• L’annonce a été faite lors d’une conférence de presse en présence de parlementaires et des principaux dirigeants politiques du pays. Il s’agit du résultat de plusieurs années de rapprochement entre l’Uruguay et le géant asiatique, ainsi que de tensions internes au sein d’un Mercosur souffrant de profonds dysfonctionnements. La matérialisation de cet accord pourrait bel et bien mener le bloc vers une crise difficile à résoudre. 
  • L’annonce fait suite à la réception d’une « réponse formelle » par lettre du gouvernement chinois dans le but d’avancer vers des négociations qui mèneront à la signature d’un accord avec l’Uruguay. Lacalle Pou n’a pas communiqué la signature de l’accord avec la Chine — dont il n’existe même pas de brouillon à ce stade — mais le début d’une étude de préfaisabilité (ou étude d’impact). Les études de préfaisabilité ou d’impact constituent la première étape concrète dans l’élaboration d’accords de libre-échange. Le document pourrait être prêt d’ici fin 2021, ou dans un an au plus tard, et devrait énumérer les conditions générales de l’accord, les compensations éventuelles à mettre en place et les bénéfices attendus.
  • Cette annonce fait polémique : les négociations avec un pays tiers du Mercosur devraient se faire « en bloc » — et non de manière unilatérale — et par consensus avec les États membres selon la « Décision 32/00 » du Conseil du Marché Commun (CMC) qui « réaffirme la volonté des États membres de négocier conjointement des accords à caractère commercial avec des pays tiers »1. La flexibilisation du bloc est une promesse de campagne de Lacalle Pou, et cet accord avec la Chine arrive après plusieurs années d’approfondissement des relations entre les deux pays.
  • Depuis 2013, la Chine est la principale destination d’exportations pour les produits uruguayens, représentant environ 30 % du volume total. Par ailleurs, en octobre 2016, l’ancien président Tabaré Vazquez avait fait une visite d’État en Chine, au cours de laquelle il avait signé 16 accords de coopération, et s’était engagé à mener les études nécessaires pour évaluer la faisabilité d’un accord avec la Chine.

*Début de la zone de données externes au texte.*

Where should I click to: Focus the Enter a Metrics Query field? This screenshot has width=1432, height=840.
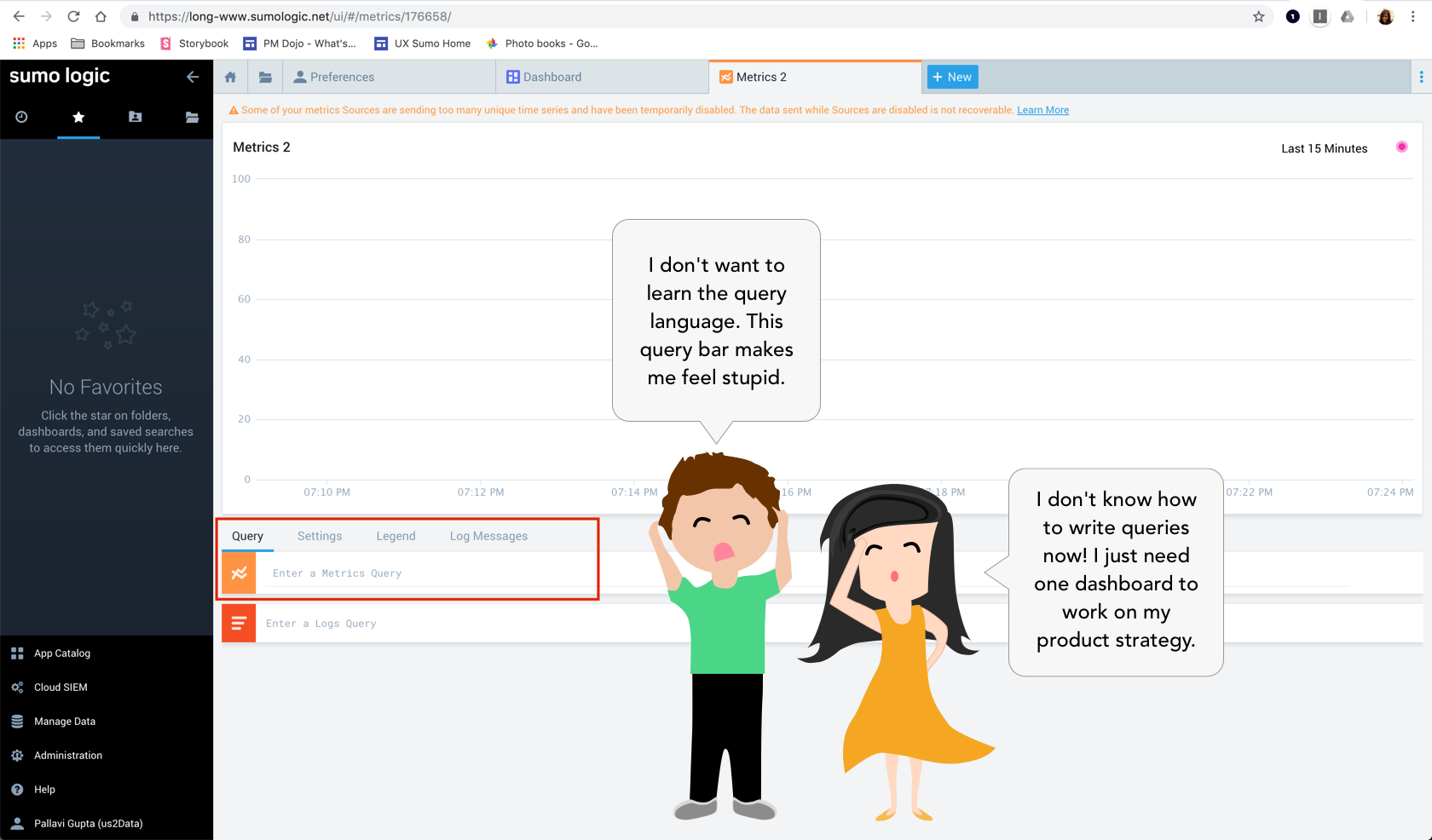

  • En 2017, le gouvernement uruguayen avait commandé une étude technique sur la portée juridique de la célèbre « Décision 32/00 » du CMC. Les résultats de cette étude seraient concluants : l’Uruguay ainsi que les autres États membres n’auraient pas intégré cette Décision dans l’ordre juridique de leurs pays respectifs. Cela est dû à une omission au moment d’inclure « l’indication relative à la non nécessité d’incorporation, tels qu’ils sont établis par les mécanismes d’adoption de normes au sein du bloc »2. La Décision ne serait pas en vigueur selon cette interprétation, et aurait dû, dans tous les cas, être approuvée par le Parlement.
  • Alors que l’Uruguay avait déjà conclu des accords bilatéraux avec le Mexique (2003) et le Chili (2016) auparavant, les Uruguayens mettent ainsi une fois de plus en évidence les faiblesses et les tensions du bloc, qui n’a toujours pas réussi à devenir une véritable zone de libre-échange, et encore moins une union douanière. Le Mercosur est en effet rempli de « perforations » telles que la zone franche de Manaus au Brésil ou celle de Terre de Feu en Argentine, les « Lignes Nationales d’Exception » (LNE) au Tarif Extérieur Commun (TEC) ou encore les régimes spéciaux d’importation de matières premières et de biens d’équipements hors zone. De même, les secteurs de l’automobile et de la production sucrière sont exclus.
Sources
  1. Marché commun du Sud (MERCOSUR), « Décision n°32/00 ».
  2. Martín Natalevich, « Gobierno concluyó que puede negociar por fuera del Mercosur », El Observador, 3 mars 2018.